Biden shrugs off potential need for Congressional approval for more Houthi strikes

A day after the first US-UK strikes on Yemen’s Houthis in late January, President Joe Biden sent a letter to Congress explaining why it was necessary to carry out such operations.

In less than five days, under the War Powers Resolution, Biden may need Congressional authorization for the US military to continue targeting Houthi capabilities inside Yemen as well as for the ability to keep downing Houthi drones, rockets and missiles aimed at commercial and military vessels in the Red Sea.

This was reaffirmed after senior US lawmakers said the president needed authorization to continue ordering strikes in Yemen.

The 1973 War Powers Resolution was passed to ensure that Congress played a key role in declaring war.

Sixty days after a president submits a report to Congress, he must stop using the military in operations outlined in the letter to Congress unless they have declared war or enacted a specific authorization for the use of the US military.

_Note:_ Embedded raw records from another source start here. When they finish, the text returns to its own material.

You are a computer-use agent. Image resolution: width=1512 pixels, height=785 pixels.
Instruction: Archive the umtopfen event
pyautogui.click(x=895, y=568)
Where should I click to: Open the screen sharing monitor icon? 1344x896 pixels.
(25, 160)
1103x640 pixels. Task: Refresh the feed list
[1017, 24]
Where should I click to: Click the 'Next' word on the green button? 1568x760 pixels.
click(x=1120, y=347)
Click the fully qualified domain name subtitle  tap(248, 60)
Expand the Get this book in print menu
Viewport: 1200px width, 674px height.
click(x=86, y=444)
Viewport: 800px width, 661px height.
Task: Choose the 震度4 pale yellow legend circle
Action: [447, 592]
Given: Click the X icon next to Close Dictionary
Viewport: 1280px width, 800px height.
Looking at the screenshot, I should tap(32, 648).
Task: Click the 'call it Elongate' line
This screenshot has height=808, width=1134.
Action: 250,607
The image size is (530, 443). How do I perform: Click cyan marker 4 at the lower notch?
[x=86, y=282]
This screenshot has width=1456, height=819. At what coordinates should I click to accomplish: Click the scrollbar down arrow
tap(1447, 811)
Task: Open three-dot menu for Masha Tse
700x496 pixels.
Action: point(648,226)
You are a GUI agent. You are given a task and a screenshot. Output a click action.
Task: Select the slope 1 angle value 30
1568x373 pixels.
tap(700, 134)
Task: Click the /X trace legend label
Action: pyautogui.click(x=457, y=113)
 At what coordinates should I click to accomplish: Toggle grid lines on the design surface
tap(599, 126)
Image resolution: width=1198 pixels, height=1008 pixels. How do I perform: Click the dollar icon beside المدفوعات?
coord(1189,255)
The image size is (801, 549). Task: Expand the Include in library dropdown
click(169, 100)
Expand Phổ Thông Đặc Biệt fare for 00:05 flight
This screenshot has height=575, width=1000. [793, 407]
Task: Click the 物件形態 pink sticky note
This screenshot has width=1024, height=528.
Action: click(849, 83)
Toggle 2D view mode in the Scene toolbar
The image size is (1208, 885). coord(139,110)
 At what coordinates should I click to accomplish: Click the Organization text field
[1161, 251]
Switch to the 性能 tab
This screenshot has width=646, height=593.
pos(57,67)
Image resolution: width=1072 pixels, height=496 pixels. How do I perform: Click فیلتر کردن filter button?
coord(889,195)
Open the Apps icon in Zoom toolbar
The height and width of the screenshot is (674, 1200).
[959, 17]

Another two options could be to have the law extended by another 60 days or continuing the military operations if an attack on the US prevents the ability of lawmakers and the US president to physically meet.

Nevertheless, on several occasions, since the Iran-backed Houthis started attacking ships in the Red Sea as well as US military assets in the region, the US has responded in self-defense.

Pentagon officials have said the US military retains the inherent right to self-defense and that commanders on the ground often make these decisions.

In a recent press briefing, Pentagon Press Secretary Maj. Gen. Pat Ryder alluded to Article 2 of the US Constitution, which stipulates that the president can order military action for self-defense without Congressional approval.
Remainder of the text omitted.